Granted that some need that, should all need that? Should anyone need that?
Here is a test of the authenticity of your Christianity. Imagine that you somehow became convinced that eventually all will be saved (universalism). Would that affect how you live? If so, how?
*Sidebar: The opinions expressed here are my own (or those of the guest writer); I do not speak for any other person, group or organization; nor do I imply that the opinions expressed here reflect those of any other person, group or organization unless I say so specifically. Before commenting read the entire post and the “Note to commenters” at its end.*
If you say that you would not then attempt to live a holy, god-pleasing life, I judge your Christianity seriously defective If you say that you would then not witness to people, telling them about Jesus the Savior, then I judge your Christianity seriously defective.

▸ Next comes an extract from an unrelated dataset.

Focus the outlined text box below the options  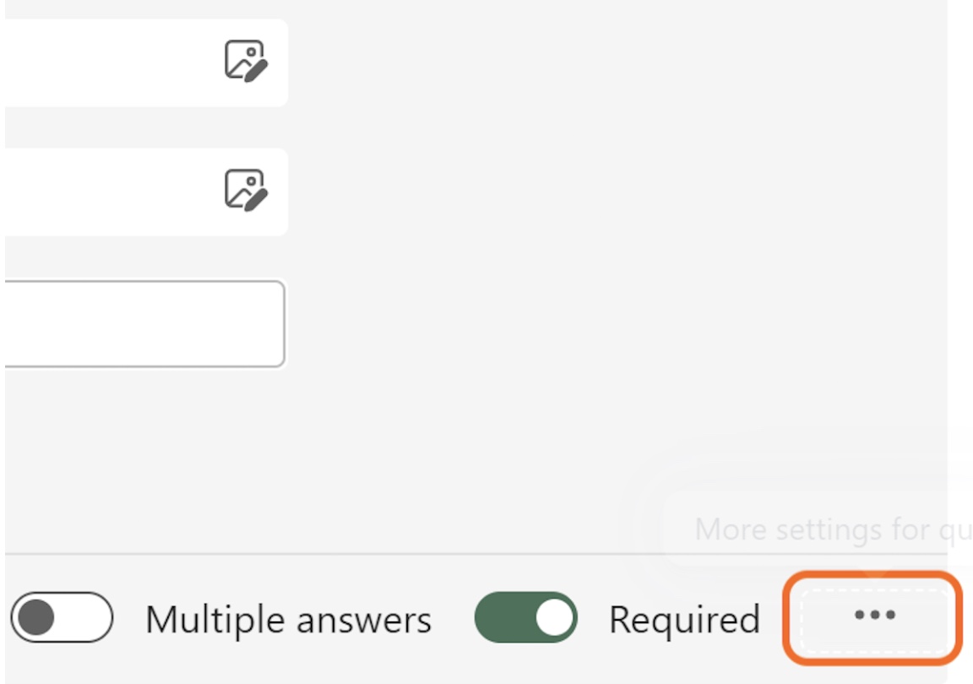[x=144, y=324]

My point is that authentic Christianity is not about giving up sinful pleasures to avoid hell. And it is not about witnessing to others about Jesus the Savior to keep them out of hell. What, then, is it about?
Authentic Christianity is about being in communion with God through Jesus Christ the Savior and receiving the Holy Spirit to give life-fulfilling love, joy and peace.
When I was growing up in church I often heard about “the joy of serving Jesus.” That’s old-school language now, unfortunately, but I still believe in it. There is true joy in serving Jesus, in knowing Jesus as Savior, lord, friend and companion. If you do not have that joy in any measure, then your Christianity is inauthentic. You need to seek a deeper experience of Jesus Christ in life.
Then, when you discover the joy of serving Jesus, you will not care if God eventually saves everyone and you will want to invite others to know Jesus Christ as Savior even if you believe that all will eventually be saved.
This is what I believe and know experientially. Unfortunately, I know far too many “Christians” who think the Christian life is one of duty and drudgery and avoiding pleasure in order to escape hell. That is not true, authentic Christianity.
I won’t apologize for offending you; it is my job to do so if you are far off track about true, authentic Christianity.